AIM OF THE EXERCISE
Set out every line of the listing below as a numbered list, omitting any blank lines.

[Element and text location data]
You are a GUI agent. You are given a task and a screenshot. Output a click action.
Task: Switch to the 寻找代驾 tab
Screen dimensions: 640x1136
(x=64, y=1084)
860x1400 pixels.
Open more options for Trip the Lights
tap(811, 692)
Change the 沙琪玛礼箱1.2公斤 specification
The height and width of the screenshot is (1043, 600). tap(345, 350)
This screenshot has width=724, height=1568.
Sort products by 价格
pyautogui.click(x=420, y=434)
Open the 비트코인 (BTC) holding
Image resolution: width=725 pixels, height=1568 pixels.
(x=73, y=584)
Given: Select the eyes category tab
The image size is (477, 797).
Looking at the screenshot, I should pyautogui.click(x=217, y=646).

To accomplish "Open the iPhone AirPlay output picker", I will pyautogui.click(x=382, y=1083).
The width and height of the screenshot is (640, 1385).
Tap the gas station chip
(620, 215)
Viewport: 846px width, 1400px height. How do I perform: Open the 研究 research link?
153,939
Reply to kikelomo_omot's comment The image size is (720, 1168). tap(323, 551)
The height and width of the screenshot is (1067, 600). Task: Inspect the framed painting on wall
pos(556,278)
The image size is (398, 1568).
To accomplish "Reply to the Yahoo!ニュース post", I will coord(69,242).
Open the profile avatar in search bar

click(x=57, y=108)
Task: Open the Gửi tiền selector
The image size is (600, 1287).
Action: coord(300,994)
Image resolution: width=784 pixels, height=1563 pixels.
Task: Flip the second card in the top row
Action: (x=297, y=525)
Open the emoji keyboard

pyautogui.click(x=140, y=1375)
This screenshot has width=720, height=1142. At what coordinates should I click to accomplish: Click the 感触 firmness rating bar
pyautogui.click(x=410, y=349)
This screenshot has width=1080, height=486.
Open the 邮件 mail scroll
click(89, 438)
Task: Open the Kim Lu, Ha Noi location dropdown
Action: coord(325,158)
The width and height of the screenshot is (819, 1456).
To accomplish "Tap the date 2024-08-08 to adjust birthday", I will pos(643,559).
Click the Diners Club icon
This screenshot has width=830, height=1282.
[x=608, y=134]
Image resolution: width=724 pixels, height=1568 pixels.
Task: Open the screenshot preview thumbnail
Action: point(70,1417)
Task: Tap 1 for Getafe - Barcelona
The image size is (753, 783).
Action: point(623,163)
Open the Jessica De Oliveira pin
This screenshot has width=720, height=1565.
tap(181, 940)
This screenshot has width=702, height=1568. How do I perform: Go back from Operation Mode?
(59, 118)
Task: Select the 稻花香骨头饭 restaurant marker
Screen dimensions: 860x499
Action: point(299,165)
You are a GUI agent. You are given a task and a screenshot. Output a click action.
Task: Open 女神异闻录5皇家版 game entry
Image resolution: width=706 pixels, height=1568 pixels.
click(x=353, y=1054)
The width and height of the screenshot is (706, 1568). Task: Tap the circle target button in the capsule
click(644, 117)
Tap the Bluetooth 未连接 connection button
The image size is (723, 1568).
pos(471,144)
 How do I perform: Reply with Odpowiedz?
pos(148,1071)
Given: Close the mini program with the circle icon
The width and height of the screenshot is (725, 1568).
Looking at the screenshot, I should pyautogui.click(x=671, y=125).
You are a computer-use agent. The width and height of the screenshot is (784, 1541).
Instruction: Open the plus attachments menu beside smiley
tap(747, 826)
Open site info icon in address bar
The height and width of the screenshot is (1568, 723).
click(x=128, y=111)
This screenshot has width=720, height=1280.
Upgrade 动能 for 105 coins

ANSWER TO THIS EXERCISE
1. You are a GUI agent. You are given a task and a screenshot. Output a click action.
2. Task: Switch to the 寻找代驾 tab
3. Screen dimensions: 640x1136
4. (x=64, y=1084)
5. 860x1400 pixels.
6. Open more options for Trip the Lights
7. tap(811, 692)
8. Change the 沙琪玛礼箱1.2公斤 specification
9. The height and width of the screenshot is (1043, 600). tap(345, 350)
10. This screenshot has width=724, height=1568.
11. Sort products by 价格
12. pyautogui.click(x=420, y=434)
13. Open the 비트코인 (BTC) holding
14. Image resolution: width=725 pixels, height=1568 pixels.
15. (x=73, y=584)
16. Given: Select the eyes category tab
17. The image size is (477, 797).
18. Looking at the screenshot, I should pyautogui.click(x=217, y=646).
19. To accomplish "Open the iPhone AirPlay output picker", I will pyautogui.click(x=382, y=1083).
20. The width and height of the screenshot is (640, 1385).
21. Tap the gas station chip
22. (620, 215)
23. Viewport: 846px width, 1400px height. How do I perform: Open the 研究 research link?
24. 153,939
25. Reply to kikelomo_omot's comment The image size is (720, 1168). tap(323, 551)
26. The height and width of the screenshot is (1067, 600). Task: Inspect the framed painting on wall
27. pos(556,278)
28. The image size is (398, 1568).
29. To accomplish "Reply to the Yahoo!ニュース post", I will coord(69,242).
30. Open the profile avatar in search bar
31. click(x=57, y=108)
32. Task: Open the Gửi tiền selector
33. The image size is (600, 1287).
34. Action: coord(300,994)
35. Image resolution: width=784 pixels, height=1563 pixels.
36. Task: Flip the second card in the top row
37. Action: (x=297, y=525)
38. Open the emoji keyboard
39. pyautogui.click(x=140, y=1375)
40. This screenshot has width=720, height=1142. At what coordinates should I click to accomplish: Click the 感触 firmness rating bar
41. pyautogui.click(x=410, y=349)
42. This screenshot has width=1080, height=486.
43. Open the 邮件 mail scroll
44. click(89, 438)
45. Task: Open the Kim Lu, Ha Noi location dropdown
46. Action: coord(325,158)
47. The width and height of the screenshot is (819, 1456).
48. To accomplish "Tap the date 2024-08-08 to adjust birthday", I will pos(643,559).
49. Click the Diners Club icon
50. This screenshot has width=830, height=1282.
51. [x=608, y=134]
52. Image resolution: width=724 pixels, height=1568 pixels.
53. Task: Open the screenshot preview thumbnail
54. Action: point(70,1417)
55. Task: Tap 1 for Getafe - Barcelona
56. The image size is (753, 783).
57. Action: point(623,163)
58. Open the Jessica De Oliveira pin
59. This screenshot has width=720, height=1565.
60. tap(181, 940)
61. This screenshot has width=702, height=1568. How do I perform: Go back from Operation Mode?
62. (59, 118)
63. Task: Select the 稻花香骨头饭 restaurant marker
64. Screen dimensions: 860x499
65. Action: point(299,165)
66. You are a GUI agent. You are given a task and a screenshot. Output a click action.
67. Task: Open 女神异闻录5皇家版 game entry
68. Image resolution: width=706 pixels, height=1568 pixels.
69. click(x=353, y=1054)
70. The width and height of the screenshot is (706, 1568). Task: Tap the circle target button in the capsule
71. click(644, 117)
72. Tap the Bluetooth 未连接 connection button
73. The image size is (723, 1568).
74. pos(471,144)
75.  How do I perform: Reply with Odpowiedz?
76. pos(148,1071)
77. Given: Close the mini program with the circle icon
78. The width and height of the screenshot is (725, 1568).
79. Looking at the screenshot, I should pyautogui.click(x=671, y=125).
80. You are a computer-use agent. The width and height of the screenshot is (784, 1541).
81. Instruction: Open the plus attachments menu beside smiley
82. tap(747, 826)
83. Open site info icon in address bar
84. The height and width of the screenshot is (1568, 723).
85. click(x=128, y=111)
86. This screenshot has width=720, height=1280.
87. Upgrade 动能 for 105 coins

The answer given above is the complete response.